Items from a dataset
Content starts

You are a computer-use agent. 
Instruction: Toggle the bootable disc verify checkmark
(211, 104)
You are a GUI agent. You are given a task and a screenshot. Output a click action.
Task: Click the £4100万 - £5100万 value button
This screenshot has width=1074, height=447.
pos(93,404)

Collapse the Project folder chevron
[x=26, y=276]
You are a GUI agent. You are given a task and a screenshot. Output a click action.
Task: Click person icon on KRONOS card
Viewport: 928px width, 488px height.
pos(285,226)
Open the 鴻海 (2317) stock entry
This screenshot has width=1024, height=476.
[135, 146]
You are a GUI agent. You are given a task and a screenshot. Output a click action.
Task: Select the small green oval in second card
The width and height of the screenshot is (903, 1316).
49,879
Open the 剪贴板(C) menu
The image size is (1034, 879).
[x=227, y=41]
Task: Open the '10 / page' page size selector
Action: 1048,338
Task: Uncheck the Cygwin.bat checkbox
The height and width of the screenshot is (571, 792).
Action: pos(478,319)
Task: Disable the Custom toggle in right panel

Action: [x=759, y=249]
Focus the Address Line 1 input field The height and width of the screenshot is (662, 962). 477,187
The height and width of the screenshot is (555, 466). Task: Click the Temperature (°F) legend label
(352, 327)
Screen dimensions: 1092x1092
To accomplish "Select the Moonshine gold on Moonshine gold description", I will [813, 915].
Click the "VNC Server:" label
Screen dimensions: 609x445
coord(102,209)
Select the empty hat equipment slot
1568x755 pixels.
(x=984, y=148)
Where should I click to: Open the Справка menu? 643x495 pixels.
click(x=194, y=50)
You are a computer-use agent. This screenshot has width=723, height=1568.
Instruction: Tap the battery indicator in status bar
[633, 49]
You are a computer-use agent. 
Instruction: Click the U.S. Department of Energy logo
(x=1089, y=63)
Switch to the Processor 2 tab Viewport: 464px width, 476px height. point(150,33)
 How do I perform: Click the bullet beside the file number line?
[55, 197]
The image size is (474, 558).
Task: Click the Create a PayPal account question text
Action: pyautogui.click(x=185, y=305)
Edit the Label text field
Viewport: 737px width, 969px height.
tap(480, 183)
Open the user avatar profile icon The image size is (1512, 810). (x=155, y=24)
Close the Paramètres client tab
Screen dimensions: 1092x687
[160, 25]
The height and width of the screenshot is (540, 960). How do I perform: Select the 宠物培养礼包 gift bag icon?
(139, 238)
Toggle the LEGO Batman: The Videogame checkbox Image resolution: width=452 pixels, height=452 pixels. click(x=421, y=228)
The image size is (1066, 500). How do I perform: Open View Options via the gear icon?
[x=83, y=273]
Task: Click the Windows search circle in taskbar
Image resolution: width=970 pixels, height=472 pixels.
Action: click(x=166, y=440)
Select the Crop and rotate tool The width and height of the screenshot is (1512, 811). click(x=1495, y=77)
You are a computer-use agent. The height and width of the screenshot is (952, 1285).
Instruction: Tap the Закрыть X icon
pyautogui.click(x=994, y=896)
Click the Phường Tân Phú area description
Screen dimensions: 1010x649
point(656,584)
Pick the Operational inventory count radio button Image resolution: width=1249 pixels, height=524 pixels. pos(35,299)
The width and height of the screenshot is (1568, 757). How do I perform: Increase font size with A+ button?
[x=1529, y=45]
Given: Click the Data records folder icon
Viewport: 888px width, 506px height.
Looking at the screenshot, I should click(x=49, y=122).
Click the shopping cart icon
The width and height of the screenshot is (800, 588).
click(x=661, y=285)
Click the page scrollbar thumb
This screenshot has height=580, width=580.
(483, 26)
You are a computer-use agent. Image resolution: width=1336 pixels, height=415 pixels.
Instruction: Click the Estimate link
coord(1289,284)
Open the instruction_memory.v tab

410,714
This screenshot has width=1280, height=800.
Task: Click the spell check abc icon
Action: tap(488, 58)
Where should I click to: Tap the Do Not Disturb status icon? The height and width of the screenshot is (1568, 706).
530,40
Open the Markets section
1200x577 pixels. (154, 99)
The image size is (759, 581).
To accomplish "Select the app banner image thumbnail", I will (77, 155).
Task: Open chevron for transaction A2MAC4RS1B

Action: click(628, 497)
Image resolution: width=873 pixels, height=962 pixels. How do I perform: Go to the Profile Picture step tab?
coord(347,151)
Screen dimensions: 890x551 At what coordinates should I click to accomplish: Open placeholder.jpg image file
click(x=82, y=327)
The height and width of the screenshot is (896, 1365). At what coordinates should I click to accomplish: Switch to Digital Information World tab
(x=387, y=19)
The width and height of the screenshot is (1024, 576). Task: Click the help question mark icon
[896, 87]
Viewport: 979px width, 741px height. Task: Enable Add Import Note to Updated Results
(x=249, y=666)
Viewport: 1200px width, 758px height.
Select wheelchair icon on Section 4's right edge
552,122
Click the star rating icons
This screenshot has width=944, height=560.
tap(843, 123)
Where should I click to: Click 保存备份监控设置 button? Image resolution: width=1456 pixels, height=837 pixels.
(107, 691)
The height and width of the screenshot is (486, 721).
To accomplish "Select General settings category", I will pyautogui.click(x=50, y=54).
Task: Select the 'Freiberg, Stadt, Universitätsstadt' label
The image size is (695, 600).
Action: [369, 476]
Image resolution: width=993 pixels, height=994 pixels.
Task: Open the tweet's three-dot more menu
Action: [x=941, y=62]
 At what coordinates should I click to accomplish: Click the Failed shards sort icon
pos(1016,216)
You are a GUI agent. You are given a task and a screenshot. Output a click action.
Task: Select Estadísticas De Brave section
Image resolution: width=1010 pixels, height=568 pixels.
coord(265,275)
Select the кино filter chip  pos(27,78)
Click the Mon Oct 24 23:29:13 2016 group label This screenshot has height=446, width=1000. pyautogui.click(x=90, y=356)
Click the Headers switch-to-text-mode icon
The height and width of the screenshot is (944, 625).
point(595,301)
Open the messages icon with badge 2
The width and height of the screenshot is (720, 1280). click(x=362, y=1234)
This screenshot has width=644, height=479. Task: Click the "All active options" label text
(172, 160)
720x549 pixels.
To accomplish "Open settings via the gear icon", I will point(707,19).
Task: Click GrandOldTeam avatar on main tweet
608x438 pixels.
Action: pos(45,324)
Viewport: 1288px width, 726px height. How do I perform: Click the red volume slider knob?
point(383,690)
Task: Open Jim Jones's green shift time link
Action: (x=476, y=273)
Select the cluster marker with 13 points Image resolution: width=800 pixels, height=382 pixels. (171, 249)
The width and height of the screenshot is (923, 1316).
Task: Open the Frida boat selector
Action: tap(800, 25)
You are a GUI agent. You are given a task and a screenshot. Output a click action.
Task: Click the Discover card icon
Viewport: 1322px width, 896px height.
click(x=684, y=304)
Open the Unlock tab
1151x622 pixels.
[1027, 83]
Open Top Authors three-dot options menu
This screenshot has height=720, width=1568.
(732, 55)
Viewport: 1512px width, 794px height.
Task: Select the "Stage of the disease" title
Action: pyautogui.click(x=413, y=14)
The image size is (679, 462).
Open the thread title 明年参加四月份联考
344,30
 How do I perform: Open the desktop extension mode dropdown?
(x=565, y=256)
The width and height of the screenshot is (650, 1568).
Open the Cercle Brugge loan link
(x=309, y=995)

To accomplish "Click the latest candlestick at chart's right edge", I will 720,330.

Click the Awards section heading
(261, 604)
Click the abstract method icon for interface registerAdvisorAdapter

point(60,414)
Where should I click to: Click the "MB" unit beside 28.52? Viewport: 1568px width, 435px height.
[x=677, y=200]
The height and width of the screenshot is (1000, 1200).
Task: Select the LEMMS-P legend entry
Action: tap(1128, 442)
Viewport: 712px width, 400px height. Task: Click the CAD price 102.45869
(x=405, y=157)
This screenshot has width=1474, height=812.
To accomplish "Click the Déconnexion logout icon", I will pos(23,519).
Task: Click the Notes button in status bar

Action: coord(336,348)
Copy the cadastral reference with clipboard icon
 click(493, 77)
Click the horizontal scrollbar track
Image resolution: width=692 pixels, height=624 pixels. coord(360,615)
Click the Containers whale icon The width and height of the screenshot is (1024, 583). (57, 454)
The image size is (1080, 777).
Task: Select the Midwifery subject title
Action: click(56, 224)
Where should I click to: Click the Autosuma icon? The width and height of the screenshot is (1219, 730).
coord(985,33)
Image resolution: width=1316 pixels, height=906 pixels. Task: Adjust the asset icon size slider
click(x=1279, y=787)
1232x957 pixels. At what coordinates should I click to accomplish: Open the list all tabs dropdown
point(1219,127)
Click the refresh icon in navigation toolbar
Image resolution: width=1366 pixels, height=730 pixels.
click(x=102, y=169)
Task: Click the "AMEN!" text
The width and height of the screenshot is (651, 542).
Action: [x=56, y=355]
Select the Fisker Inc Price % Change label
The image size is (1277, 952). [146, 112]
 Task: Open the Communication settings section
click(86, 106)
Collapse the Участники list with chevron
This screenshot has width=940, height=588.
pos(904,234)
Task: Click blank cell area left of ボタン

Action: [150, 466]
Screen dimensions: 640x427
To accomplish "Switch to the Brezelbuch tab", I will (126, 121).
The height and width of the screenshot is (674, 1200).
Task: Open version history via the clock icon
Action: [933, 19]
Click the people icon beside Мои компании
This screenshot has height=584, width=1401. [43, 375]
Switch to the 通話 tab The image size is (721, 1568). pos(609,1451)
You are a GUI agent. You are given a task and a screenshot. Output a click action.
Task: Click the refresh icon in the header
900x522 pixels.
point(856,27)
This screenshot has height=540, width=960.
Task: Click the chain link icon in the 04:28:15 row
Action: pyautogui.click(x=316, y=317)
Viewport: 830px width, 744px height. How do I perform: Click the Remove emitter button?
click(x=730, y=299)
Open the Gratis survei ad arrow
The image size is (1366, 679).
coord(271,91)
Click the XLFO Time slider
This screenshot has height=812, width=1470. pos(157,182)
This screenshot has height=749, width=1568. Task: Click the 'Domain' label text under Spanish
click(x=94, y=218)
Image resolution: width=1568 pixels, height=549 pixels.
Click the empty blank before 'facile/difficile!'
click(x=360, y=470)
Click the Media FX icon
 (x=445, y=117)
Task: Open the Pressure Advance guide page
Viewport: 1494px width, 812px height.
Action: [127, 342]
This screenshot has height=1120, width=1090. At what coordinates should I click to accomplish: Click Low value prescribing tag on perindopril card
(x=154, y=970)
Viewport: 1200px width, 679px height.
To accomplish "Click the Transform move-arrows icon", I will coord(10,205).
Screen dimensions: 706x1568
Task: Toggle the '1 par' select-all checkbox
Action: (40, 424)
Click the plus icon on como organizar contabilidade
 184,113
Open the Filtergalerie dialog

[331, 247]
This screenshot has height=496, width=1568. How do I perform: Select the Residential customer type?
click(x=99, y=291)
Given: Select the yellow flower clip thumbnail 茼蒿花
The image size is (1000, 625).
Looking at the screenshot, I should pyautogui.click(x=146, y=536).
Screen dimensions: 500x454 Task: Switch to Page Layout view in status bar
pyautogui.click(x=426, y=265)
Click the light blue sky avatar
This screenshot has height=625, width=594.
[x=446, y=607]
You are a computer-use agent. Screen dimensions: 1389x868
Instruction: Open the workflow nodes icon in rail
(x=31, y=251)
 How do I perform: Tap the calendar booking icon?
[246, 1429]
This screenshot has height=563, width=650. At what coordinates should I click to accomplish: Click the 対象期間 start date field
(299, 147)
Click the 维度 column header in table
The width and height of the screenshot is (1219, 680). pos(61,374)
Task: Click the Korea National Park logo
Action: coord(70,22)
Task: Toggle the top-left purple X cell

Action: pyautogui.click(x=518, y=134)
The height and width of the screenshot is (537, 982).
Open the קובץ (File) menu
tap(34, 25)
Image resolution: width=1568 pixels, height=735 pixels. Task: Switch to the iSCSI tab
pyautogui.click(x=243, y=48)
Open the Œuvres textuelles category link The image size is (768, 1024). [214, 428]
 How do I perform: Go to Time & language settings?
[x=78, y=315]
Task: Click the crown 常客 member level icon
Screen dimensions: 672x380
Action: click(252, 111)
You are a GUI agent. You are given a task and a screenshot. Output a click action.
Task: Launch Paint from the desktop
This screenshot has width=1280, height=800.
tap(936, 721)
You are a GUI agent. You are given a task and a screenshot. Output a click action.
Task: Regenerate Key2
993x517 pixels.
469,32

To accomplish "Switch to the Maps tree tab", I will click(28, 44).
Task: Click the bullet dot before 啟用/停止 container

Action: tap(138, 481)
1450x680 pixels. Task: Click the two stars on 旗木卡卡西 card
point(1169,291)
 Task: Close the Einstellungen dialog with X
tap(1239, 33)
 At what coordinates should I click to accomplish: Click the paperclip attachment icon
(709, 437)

Content ends

Above are the records. Copy the lines beginning at the one that has "You are a computer-use agent. The" and ending with the one that has "The image size is (759, 581).", unchanged.

— Written answer —
You are a computer-use agent. The height and width of the screenshot is (952, 1285).
Instruction: Tap the Закрыть X icon
pyautogui.click(x=994, y=896)
Click the Phường Tân Phú area description
Screen dimensions: 1010x649
point(656,584)
Pick the Operational inventory count radio button Image resolution: width=1249 pixels, height=524 pixels. pos(35,299)
The width and height of the screenshot is (1568, 757). How do I perform: Increase font size with A+ button?
[x=1529, y=45]
Given: Click the Data records folder icon
Viewport: 888px width, 506px height.
Looking at the screenshot, I should click(x=49, y=122).
Click the shopping cart icon
The width and height of the screenshot is (800, 588).
click(x=661, y=285)
Click the page scrollbar thumb
This screenshot has height=580, width=580.
(483, 26)
You are a computer-use agent. Image resolution: width=1336 pixels, height=415 pixels.
Instruction: Click the Estimate link
coord(1289,284)
Open the instruction_memory.v tab

410,714
This screenshot has width=1280, height=800.
Task: Click the spell check abc icon
Action: tap(488, 58)
Where should I click to: Tap the Do Not Disturb status icon? The height and width of the screenshot is (1568, 706).
530,40
Open the Markets section
1200x577 pixels. (154, 99)
The image size is (759, 581).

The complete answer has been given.